__PROBLEM STATEMENT__.
A word-for-word copy of the records below is required.

__RECORD EXTRACTS__.
● ● ● ● ●
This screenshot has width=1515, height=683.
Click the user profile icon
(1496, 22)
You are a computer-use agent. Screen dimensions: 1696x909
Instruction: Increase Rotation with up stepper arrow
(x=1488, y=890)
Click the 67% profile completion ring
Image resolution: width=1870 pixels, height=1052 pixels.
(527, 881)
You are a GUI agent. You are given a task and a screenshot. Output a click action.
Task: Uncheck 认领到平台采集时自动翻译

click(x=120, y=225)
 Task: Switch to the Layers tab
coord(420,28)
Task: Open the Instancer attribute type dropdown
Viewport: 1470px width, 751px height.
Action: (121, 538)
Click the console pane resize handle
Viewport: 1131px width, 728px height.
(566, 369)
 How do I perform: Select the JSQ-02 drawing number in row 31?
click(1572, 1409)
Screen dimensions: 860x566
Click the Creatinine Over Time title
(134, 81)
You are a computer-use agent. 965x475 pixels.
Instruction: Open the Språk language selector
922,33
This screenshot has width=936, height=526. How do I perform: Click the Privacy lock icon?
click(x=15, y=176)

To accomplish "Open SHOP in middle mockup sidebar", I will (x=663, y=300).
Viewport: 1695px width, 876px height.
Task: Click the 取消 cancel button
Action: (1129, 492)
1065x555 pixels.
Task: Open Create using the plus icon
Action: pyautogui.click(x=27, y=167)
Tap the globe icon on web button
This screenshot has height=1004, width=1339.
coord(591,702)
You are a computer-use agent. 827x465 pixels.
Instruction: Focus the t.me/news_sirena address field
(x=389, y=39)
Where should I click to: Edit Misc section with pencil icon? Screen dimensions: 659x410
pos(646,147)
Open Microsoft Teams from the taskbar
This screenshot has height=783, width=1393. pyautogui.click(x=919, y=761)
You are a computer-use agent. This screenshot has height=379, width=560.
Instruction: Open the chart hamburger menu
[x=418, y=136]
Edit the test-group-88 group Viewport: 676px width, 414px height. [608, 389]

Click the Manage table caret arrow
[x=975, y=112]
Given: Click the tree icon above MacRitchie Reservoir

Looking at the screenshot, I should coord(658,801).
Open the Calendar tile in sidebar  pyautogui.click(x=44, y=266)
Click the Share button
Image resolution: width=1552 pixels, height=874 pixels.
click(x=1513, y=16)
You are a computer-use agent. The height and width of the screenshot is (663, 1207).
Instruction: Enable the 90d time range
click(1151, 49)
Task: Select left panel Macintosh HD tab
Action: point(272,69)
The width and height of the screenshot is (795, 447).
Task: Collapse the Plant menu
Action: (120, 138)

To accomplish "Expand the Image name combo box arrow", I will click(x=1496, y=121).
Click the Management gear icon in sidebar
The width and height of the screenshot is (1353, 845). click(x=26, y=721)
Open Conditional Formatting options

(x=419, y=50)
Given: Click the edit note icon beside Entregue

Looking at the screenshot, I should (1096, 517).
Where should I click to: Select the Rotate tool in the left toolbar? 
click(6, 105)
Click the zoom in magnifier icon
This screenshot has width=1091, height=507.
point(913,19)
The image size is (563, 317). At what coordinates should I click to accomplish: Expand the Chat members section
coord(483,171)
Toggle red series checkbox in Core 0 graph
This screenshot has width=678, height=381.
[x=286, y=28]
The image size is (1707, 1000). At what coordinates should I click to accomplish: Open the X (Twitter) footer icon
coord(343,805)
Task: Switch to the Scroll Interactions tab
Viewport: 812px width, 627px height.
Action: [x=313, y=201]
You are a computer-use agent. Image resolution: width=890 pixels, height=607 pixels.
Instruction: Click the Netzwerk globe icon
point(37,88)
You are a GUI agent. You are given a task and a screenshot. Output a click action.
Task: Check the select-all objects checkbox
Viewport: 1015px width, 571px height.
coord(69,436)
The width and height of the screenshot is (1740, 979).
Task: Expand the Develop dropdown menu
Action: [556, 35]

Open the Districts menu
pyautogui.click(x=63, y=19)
● ● ● ● ●
__WRITTEN RESPONSE__.
This screenshot has width=1515, height=683.
Click the user profile icon
(1496, 22)
You are a computer-use agent. Screen dimensions: 1696x909
Instruction: Increase Rotation with up stepper arrow
(x=1488, y=890)
Click the 67% profile completion ring
Image resolution: width=1870 pixels, height=1052 pixels.
(527, 881)
You are a GUI agent. You are given a task and a screenshot. Output a click action.
Task: Uncheck 认领到平台采集时自动翻译

click(x=120, y=225)
 Task: Switch to the Layers tab
coord(420,28)
Task: Open the Instancer attribute type dropdown
Viewport: 1470px width, 751px height.
Action: (121, 538)
Click the console pane resize handle
Viewport: 1131px width, 728px height.
(566, 369)
 How do I perform: Select the JSQ-02 drawing number in row 31?
click(1572, 1409)
Screen dimensions: 860x566
Click the Creatinine Over Time title
(134, 81)
You are a computer-use agent. 965x475 pixels.
Instruction: Open the Språk language selector
922,33
This screenshot has width=936, height=526. How do I perform: Click the Privacy lock icon?
click(x=15, y=176)

To accomplish "Open SHOP in middle mockup sidebar", I will (x=663, y=300).
Viewport: 1695px width, 876px height.
Task: Click the 取消 cancel button
Action: (1129, 492)
1065x555 pixels.
Task: Open Create using the plus icon
Action: pyautogui.click(x=27, y=167)
Tap the globe icon on web button
This screenshot has height=1004, width=1339.
coord(591,702)
You are a computer-use agent. 827x465 pixels.
Instruction: Focus the t.me/news_sirena address field
(x=389, y=39)
Where should I click to: Edit Misc section with pencil icon? Screen dimensions: 659x410
pos(646,147)
Open Microsoft Teams from the taskbar
This screenshot has height=783, width=1393. pyautogui.click(x=919, y=761)
You are a computer-use agent. This screenshot has height=379, width=560.
Instruction: Open the chart hamburger menu
[x=418, y=136]
Edit the test-group-88 group Viewport: 676px width, 414px height. [608, 389]

Click the Manage table caret arrow
[x=975, y=112]
Given: Click the tree icon above MacRitchie Reservoir

Looking at the screenshot, I should coord(658,801).
Open the Calendar tile in sidebar  pyautogui.click(x=44, y=266)
Click the Share button
Image resolution: width=1552 pixels, height=874 pixels.
click(x=1513, y=16)
You are a computer-use agent. The height and width of the screenshot is (663, 1207).
Instruction: Enable the 90d time range
click(1151, 49)
Task: Select left panel Macintosh HD tab
Action: point(272,69)
The width and height of the screenshot is (795, 447).
Task: Collapse the Plant menu
Action: (120, 138)

To accomplish "Expand the Image name combo box arrow", I will click(x=1496, y=121).
Click the Management gear icon in sidebar
The width and height of the screenshot is (1353, 845). click(x=26, y=721)
Open Conditional Formatting options

(x=419, y=50)
Given: Click the edit note icon beside Entregue

Looking at the screenshot, I should (1096, 517).
Where should I click to: Select the Rotate tool in the left toolbar? 
click(6, 105)
Click the zoom in magnifier icon
This screenshot has width=1091, height=507.
point(913,19)
The image size is (563, 317). At what coordinates should I click to accomplish: Expand the Chat members section
coord(483,171)
Toggle red series checkbox in Core 0 graph
This screenshot has width=678, height=381.
[x=286, y=28]
The image size is (1707, 1000). At what coordinates should I click to accomplish: Open the X (Twitter) footer icon
coord(343,805)
Task: Switch to the Scroll Interactions tab
Viewport: 812px width, 627px height.
Action: [x=313, y=201]
You are a computer-use agent. Image resolution: width=890 pixels, height=607 pixels.
Instruction: Click the Netzwerk globe icon
point(37,88)
You are a GUI agent. You are given a task and a screenshot. Output a click action.
Task: Check the select-all objects checkbox
Viewport: 1015px width, 571px height.
coord(69,436)
The width and height of the screenshot is (1740, 979).
Task: Expand the Develop dropdown menu
Action: [556, 35]

Open the Districts menu
pyautogui.click(x=63, y=19)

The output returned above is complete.